The SE in this case must be a circle again. However, this time it should be a little larger than the size of the “normal” cell, just a little bit so that it is smaller than a “cancer” cell. The figure below shows the binarized image with threshold value of 0.83 (leftmost), and the cleaned images using the equivalent SIP functions for open (middle) and close (rightmost) functions.

By histogram manipulation and bwlabel, the size and positions of the cancer cells were be determined. The histograms are shown below with different zoom levels similar in the previous histograms.

The best estimate of the cancer cell size by using the histogram is 884 +-56 pixels squared. The isolated cancers cells are shown below.

Hurrah! The best estimate for the cancer cell size is bigger than that of a normal cell. I think I got an acceptable answer. Morphological operations are really amazing! More importantly, the two raw images: Circles002.jpg (upper) and Circles with cancer.jpg (lower) are shown below.

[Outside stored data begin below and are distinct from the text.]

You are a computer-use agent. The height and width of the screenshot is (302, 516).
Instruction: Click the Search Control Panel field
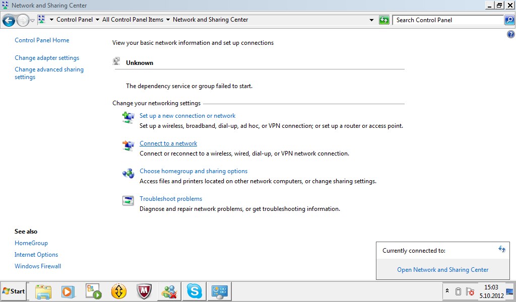coord(448,20)
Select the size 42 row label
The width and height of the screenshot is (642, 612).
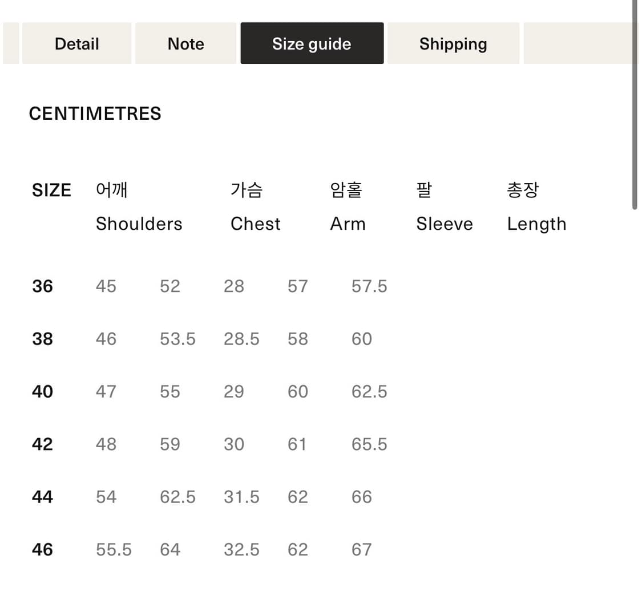pos(43,444)
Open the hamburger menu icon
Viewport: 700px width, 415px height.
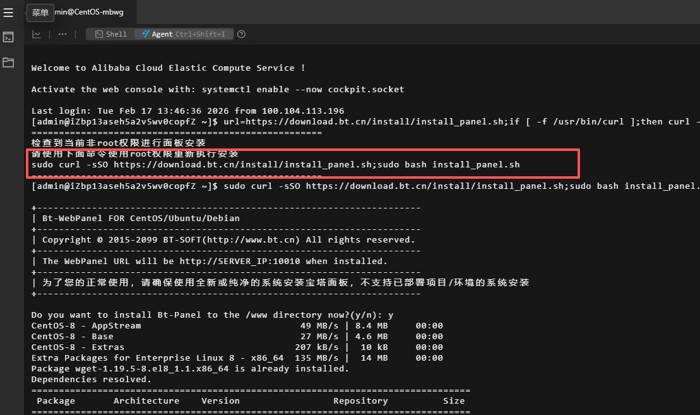(x=8, y=13)
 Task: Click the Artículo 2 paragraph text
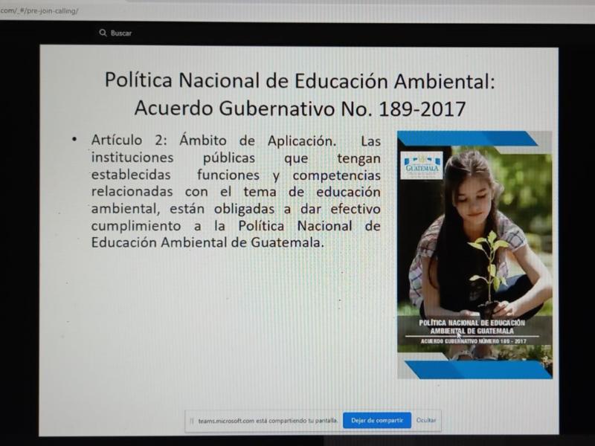tap(236, 191)
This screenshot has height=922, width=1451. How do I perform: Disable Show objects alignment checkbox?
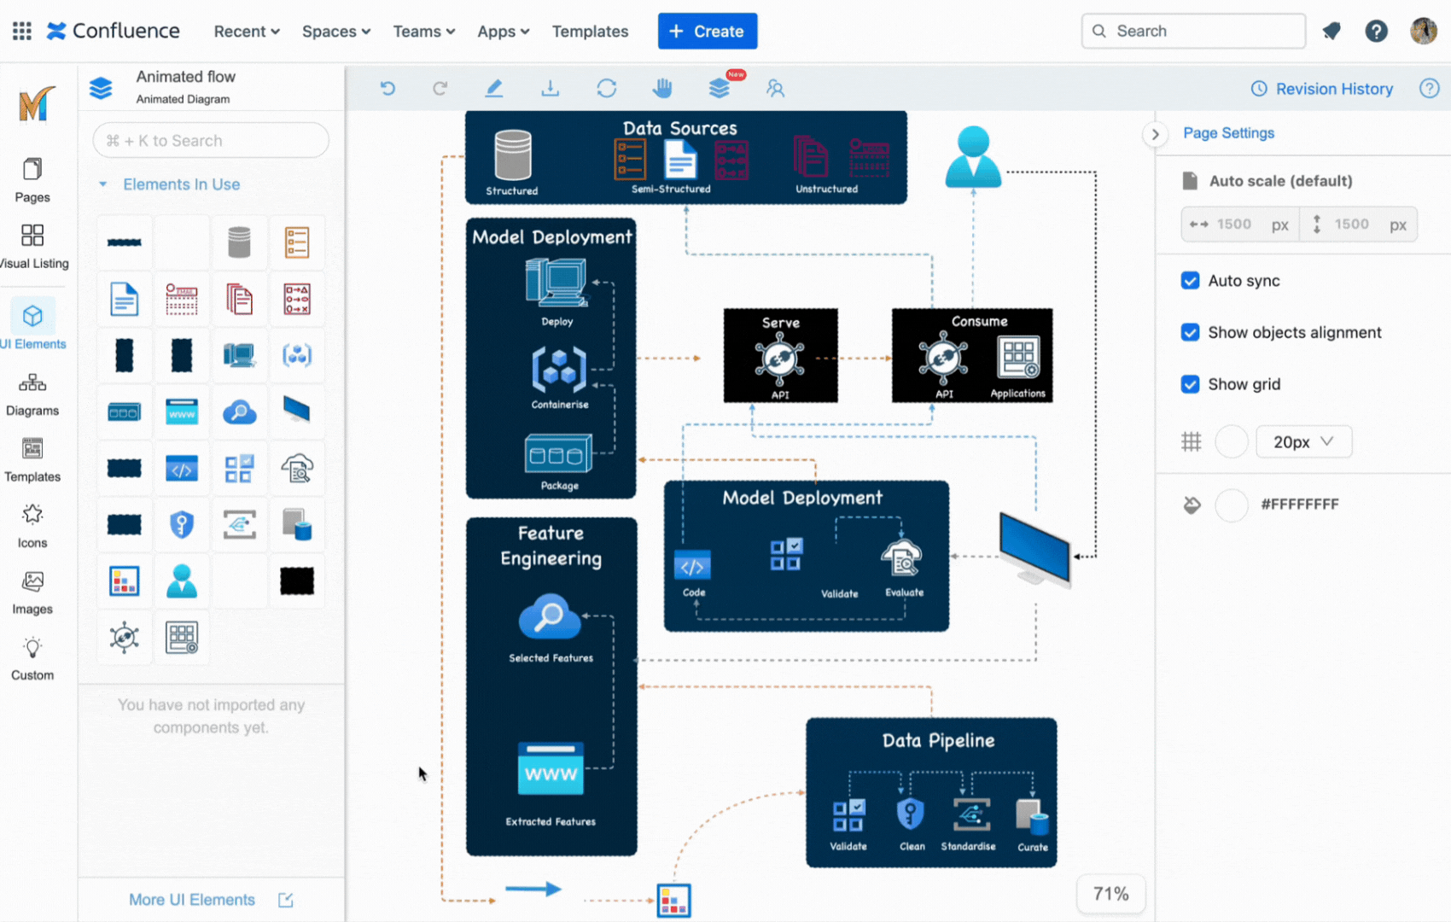tap(1190, 333)
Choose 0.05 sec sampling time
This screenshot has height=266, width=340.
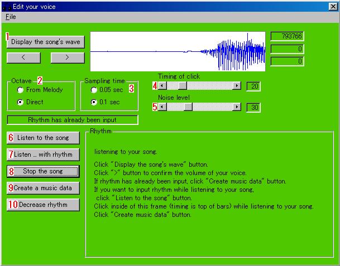[x=94, y=90]
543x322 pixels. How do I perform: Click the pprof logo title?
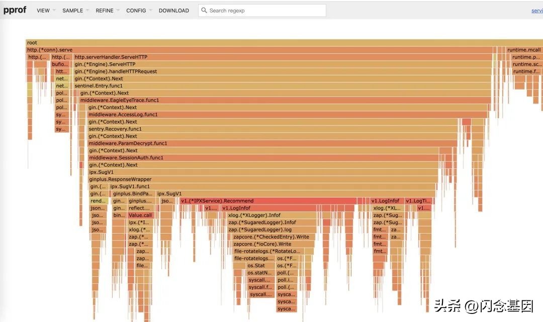[15, 10]
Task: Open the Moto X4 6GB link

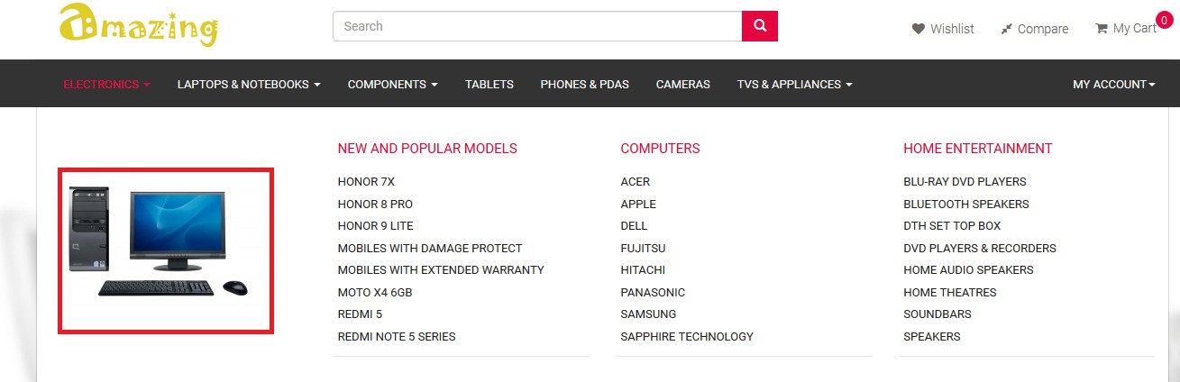Action: [375, 293]

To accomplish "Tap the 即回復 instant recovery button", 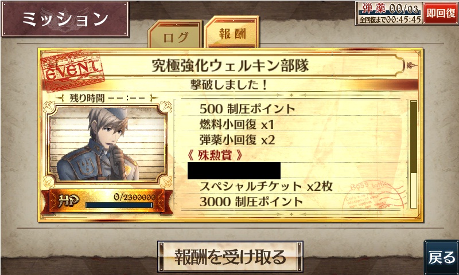I will [x=441, y=13].
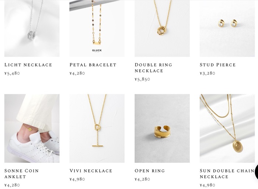Viewport: 258px width, 189px height.
Task: Select the Petal Bracelet title link
Action: pyautogui.click(x=93, y=65)
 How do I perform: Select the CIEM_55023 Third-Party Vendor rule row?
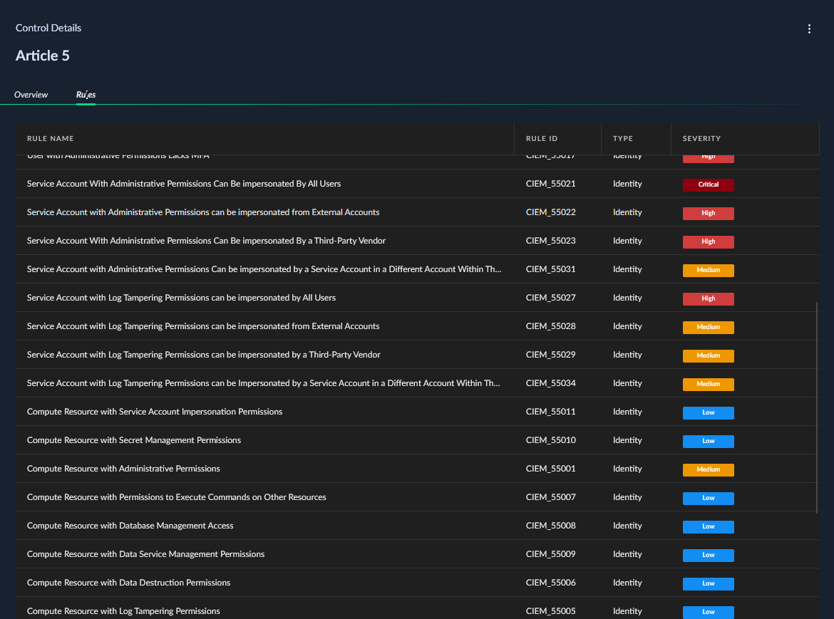tap(417, 241)
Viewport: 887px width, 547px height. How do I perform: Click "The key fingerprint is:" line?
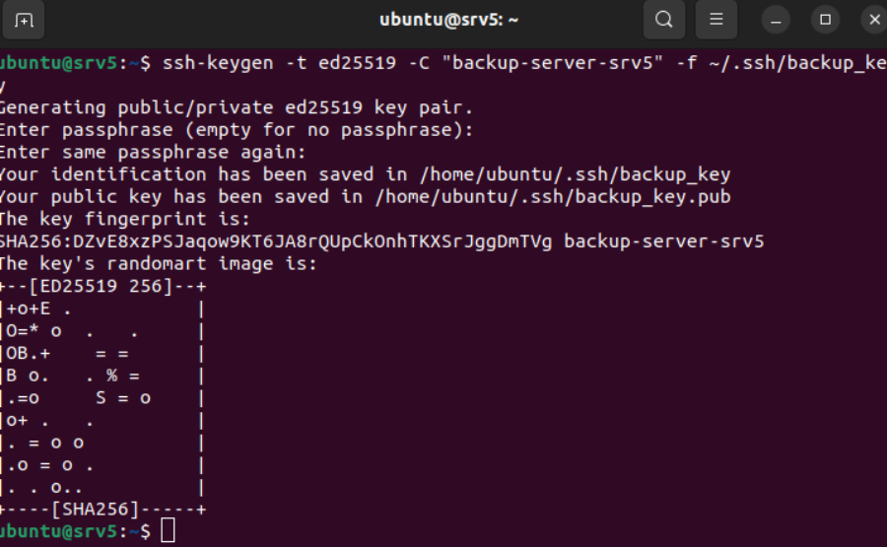click(x=125, y=219)
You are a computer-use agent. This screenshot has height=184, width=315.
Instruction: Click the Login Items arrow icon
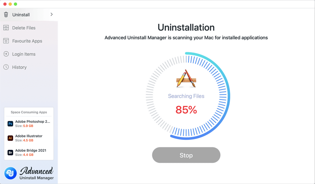coord(6,54)
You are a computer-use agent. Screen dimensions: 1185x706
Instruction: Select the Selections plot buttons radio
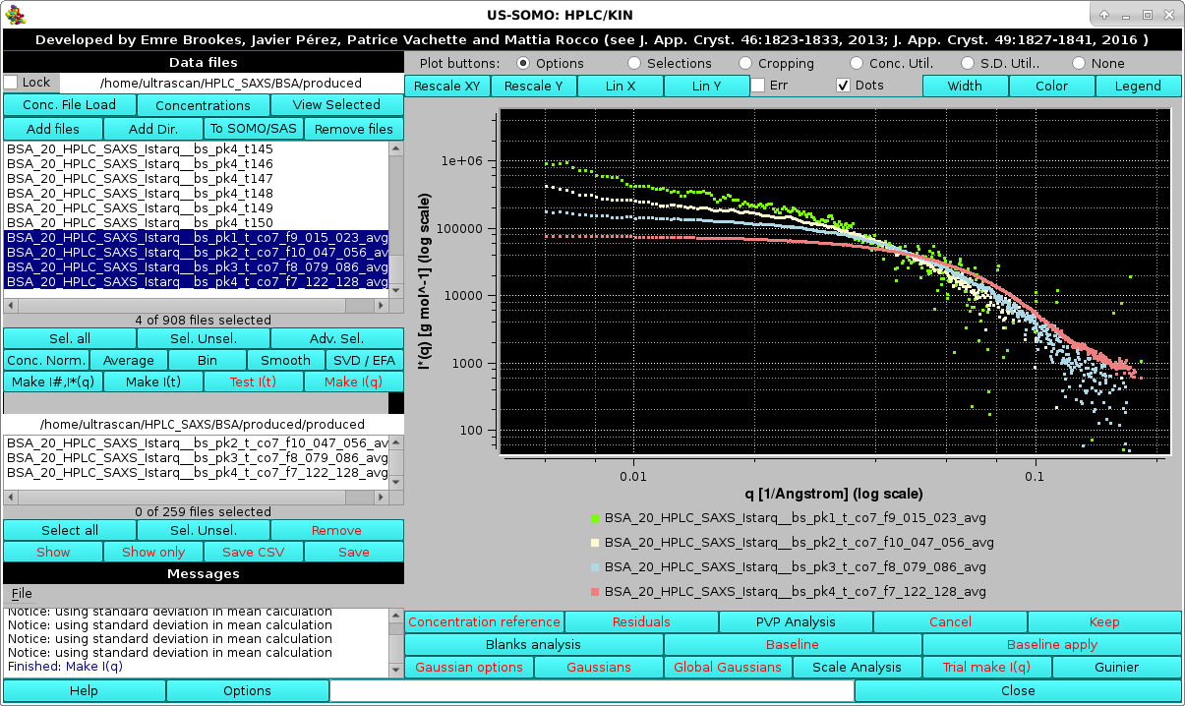[x=633, y=62]
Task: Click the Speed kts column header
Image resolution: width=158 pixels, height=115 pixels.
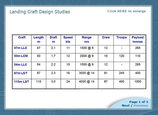Action: [68, 40]
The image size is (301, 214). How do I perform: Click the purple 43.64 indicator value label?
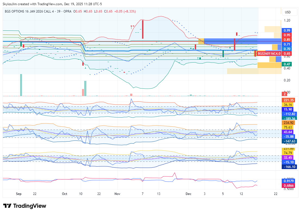pos(289,132)
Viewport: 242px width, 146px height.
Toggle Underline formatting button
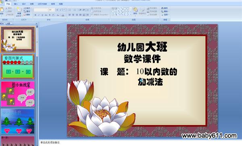click(x=42, y=15)
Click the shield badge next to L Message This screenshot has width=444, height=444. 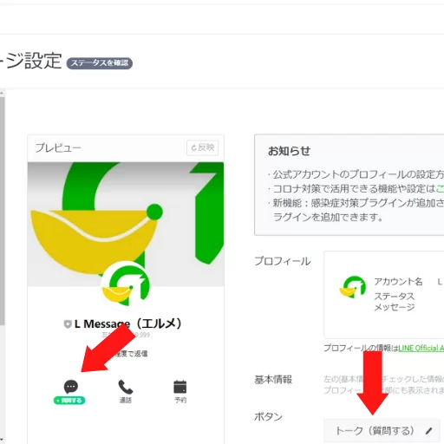(x=68, y=324)
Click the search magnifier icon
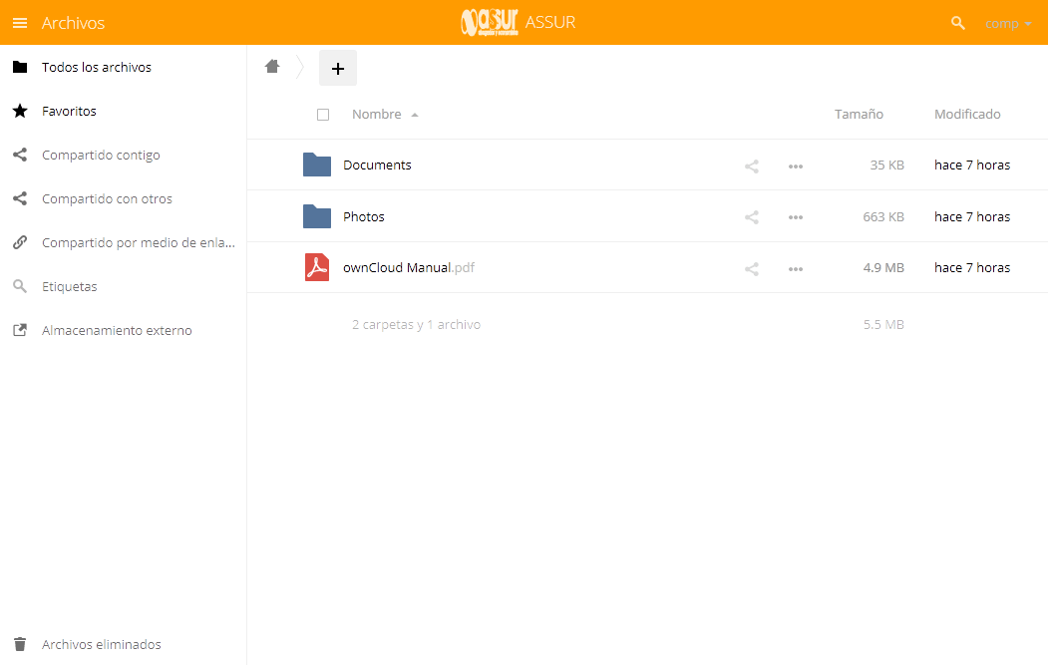The height and width of the screenshot is (665, 1048). coord(958,23)
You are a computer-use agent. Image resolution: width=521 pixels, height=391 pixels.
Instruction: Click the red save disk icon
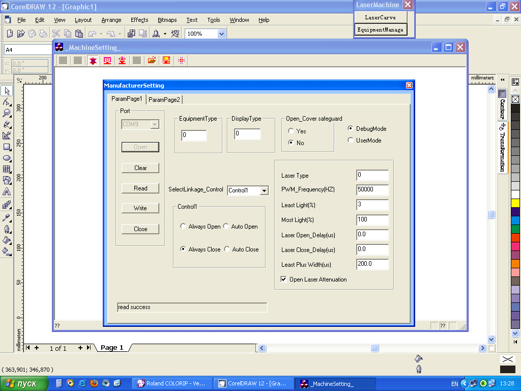pyautogui.click(x=166, y=61)
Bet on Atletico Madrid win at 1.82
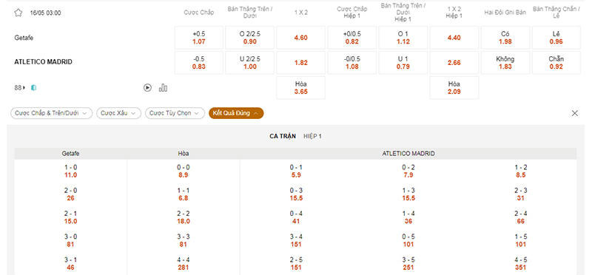Viewport: 592px width, 275px height. [x=301, y=63]
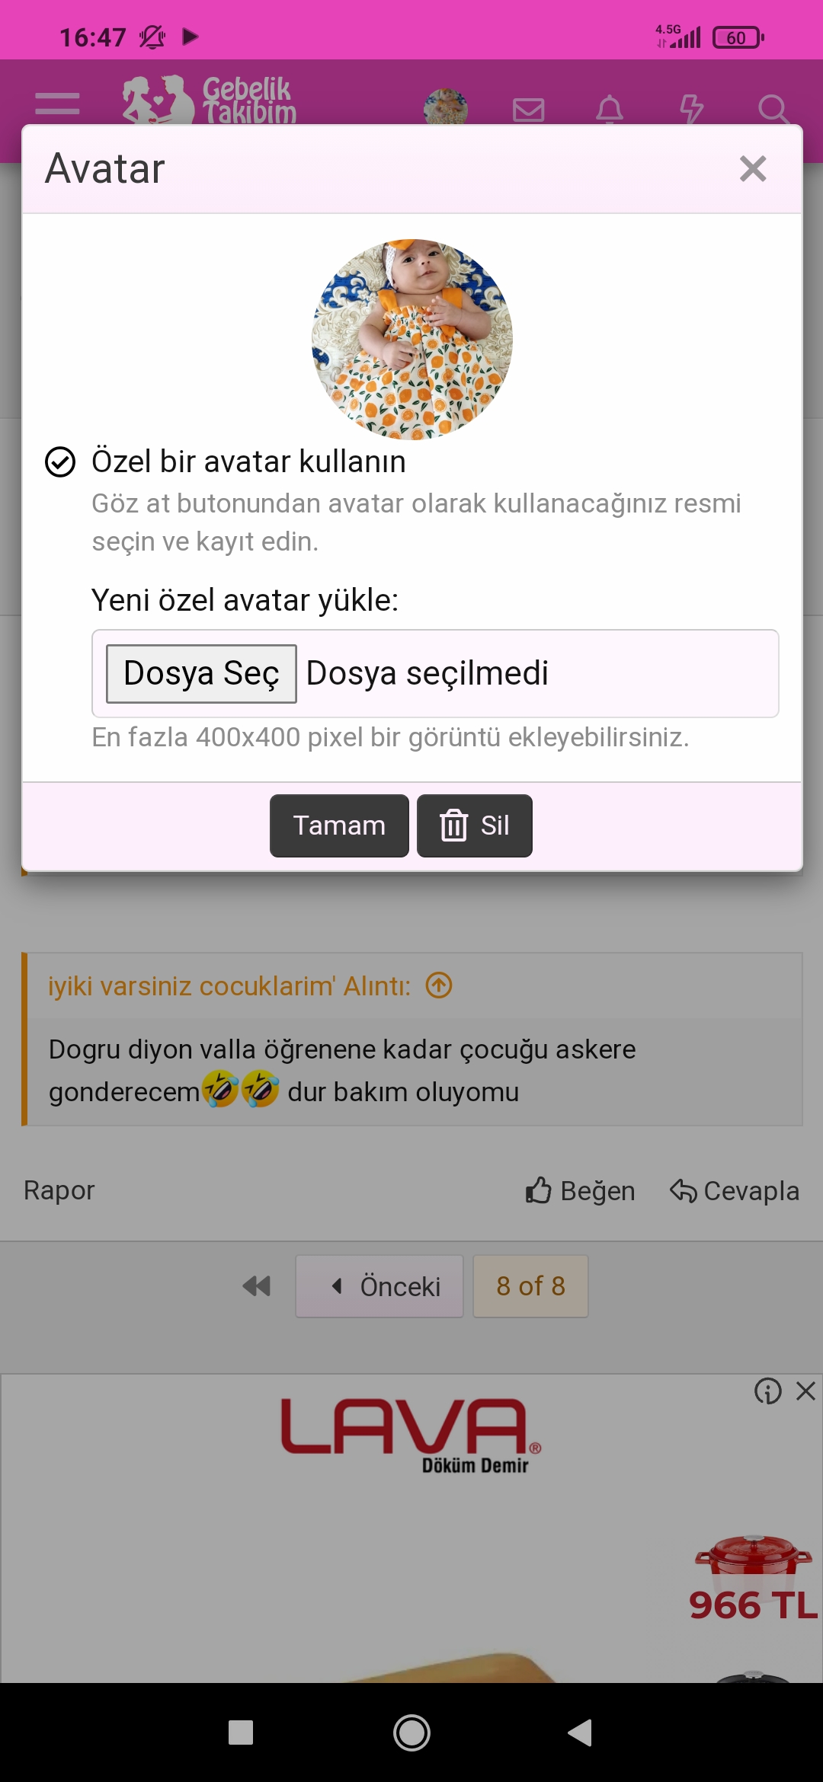Viewport: 823px width, 1782px height.
Task: Open the '8 of 8' page selector
Action: click(x=530, y=1286)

Since the best estimate for the size of a normal cell was determined, we can tell whether a cell is abnormal or cancerous now. The purpose of using subimages in this case is to exercise us on how to process several samples.  I noticed that the processing for isolating the cancer cells took longer than the usual processing of images. But the result is worth waiting. In this activity, I will give myself a grade of 10 since I did every part with much enjoyment. :3

Reference:

1. Maricor Soriano, “A10-Applications of Morphological Operations 3 of 3: Looping through Images”, 2008.